EXHIBITIONS

内藤礼

内藤礼 精霊 2020 金沢21世紀美術館での展示風景 写真=畠山直哉 Courtesy of Taka Ishii Gallery

 内藤礼の個展がタカ・イシイギャラリーで開催。今年6〜8月に開催された個展「うつしあう創造」(金沢21世紀美術館)で初めて「創造」と向き合った作家が、その先に見出す生の瞬間とヴィジョンを紹介する。

 内藤は1961年広島県生まれ。東京を拠点に活動。85年に武蔵野美術大学造形学部視覚伝達デザイン学科を卒業し、91年に佐賀町エキジビット・スペース(東京・江東区)で発表した「地上にひとつの場所を」で注目を集める。97年には第47回ベネチア・ビエンナーレ国際美術展の日本館にて同作品を展示。「地上に存在することは、それ自体、祝福であるのか」を一貫したテーマに制作を続けている。

 タカ・イシイギャラリーでの初個展となる本展は、内藤の新作絵画と立体作品を中心に展示する。

 本展で発表される《color beginning》は、紙に赤の色鉛筆で描いたシリーズ「namenlos/Licht」(1993~)の流れを汲んで2005年から始まり、色彩の新たな発見から始まった絵画シリーズ「無題」(2006~)とのつながりをもつ作品。生気の顕われである色彩は、絵画が受け止める光によって、奥行きを超えて自由にキャンバスそのものの手前と奥を行き来する。

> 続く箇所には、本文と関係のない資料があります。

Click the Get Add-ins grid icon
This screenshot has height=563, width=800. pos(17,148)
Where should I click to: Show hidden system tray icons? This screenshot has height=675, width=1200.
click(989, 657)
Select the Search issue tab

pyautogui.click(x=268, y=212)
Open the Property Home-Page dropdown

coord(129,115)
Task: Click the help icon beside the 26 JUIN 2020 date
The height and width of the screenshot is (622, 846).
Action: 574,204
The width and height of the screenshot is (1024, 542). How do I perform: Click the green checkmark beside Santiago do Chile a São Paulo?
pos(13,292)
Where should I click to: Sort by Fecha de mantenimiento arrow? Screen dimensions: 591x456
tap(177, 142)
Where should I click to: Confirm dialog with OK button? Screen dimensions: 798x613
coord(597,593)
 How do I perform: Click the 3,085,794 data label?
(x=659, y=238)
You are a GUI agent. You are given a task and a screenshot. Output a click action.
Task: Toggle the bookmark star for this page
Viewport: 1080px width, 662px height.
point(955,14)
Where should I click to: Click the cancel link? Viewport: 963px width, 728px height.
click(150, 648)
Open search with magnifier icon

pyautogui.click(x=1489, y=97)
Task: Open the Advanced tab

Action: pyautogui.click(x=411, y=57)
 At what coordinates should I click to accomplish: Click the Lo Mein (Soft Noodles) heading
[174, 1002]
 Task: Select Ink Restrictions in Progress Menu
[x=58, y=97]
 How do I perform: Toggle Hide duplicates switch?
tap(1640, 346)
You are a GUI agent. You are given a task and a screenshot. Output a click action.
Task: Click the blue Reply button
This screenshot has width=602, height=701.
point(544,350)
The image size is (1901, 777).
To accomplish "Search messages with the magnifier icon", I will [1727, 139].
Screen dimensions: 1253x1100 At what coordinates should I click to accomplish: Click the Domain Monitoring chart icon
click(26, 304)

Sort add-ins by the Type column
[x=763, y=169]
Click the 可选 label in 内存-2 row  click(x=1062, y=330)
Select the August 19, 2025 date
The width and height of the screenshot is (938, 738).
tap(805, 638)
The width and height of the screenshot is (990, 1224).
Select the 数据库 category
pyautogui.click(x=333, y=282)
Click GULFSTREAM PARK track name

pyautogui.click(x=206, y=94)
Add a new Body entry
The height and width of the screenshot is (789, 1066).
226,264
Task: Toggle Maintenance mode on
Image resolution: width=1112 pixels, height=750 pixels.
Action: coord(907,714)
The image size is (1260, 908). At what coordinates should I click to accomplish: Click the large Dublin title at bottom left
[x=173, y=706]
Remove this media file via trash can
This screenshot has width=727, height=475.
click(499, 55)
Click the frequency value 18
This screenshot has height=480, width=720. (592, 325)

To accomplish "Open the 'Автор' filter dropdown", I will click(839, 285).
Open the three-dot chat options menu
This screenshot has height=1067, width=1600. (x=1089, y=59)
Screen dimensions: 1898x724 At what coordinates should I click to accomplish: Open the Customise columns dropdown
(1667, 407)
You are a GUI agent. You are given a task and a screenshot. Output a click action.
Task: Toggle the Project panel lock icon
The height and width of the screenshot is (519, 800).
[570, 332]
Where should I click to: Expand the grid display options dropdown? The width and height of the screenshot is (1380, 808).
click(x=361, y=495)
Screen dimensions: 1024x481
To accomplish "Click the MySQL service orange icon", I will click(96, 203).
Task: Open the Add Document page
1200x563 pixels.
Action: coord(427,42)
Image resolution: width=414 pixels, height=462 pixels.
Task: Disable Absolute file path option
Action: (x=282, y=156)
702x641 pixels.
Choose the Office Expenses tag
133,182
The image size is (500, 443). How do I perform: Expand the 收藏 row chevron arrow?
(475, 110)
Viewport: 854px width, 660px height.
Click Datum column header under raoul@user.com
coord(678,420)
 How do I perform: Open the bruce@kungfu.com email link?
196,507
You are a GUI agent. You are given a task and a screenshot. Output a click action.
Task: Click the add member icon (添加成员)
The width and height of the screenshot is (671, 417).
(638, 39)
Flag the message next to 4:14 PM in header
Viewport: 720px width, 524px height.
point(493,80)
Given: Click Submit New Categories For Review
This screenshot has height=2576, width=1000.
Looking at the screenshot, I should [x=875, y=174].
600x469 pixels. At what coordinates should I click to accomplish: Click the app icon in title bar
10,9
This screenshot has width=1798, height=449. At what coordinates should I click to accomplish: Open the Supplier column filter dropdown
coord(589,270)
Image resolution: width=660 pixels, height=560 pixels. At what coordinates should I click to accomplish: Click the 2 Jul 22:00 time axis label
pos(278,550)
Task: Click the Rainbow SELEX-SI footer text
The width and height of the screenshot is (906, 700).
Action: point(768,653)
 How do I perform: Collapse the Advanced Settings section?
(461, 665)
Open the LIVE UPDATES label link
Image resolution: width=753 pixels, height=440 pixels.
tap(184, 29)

 空から空間に流れ込む陽光を映しながら、その変容をひたすら見つめ、生のあらわれをじっと待つ作品群は、訪れる人たちとともに、六本木という都市の隙間で生滅の連なりをあらわす情景となる。

 世界、存在、生、空間、時間、太陽、空との対話、つくることの意味、人間の初動を見つめ続ける作家によってどのような光景があらわれてくるのか、会場を訪れて直に体感してほしい。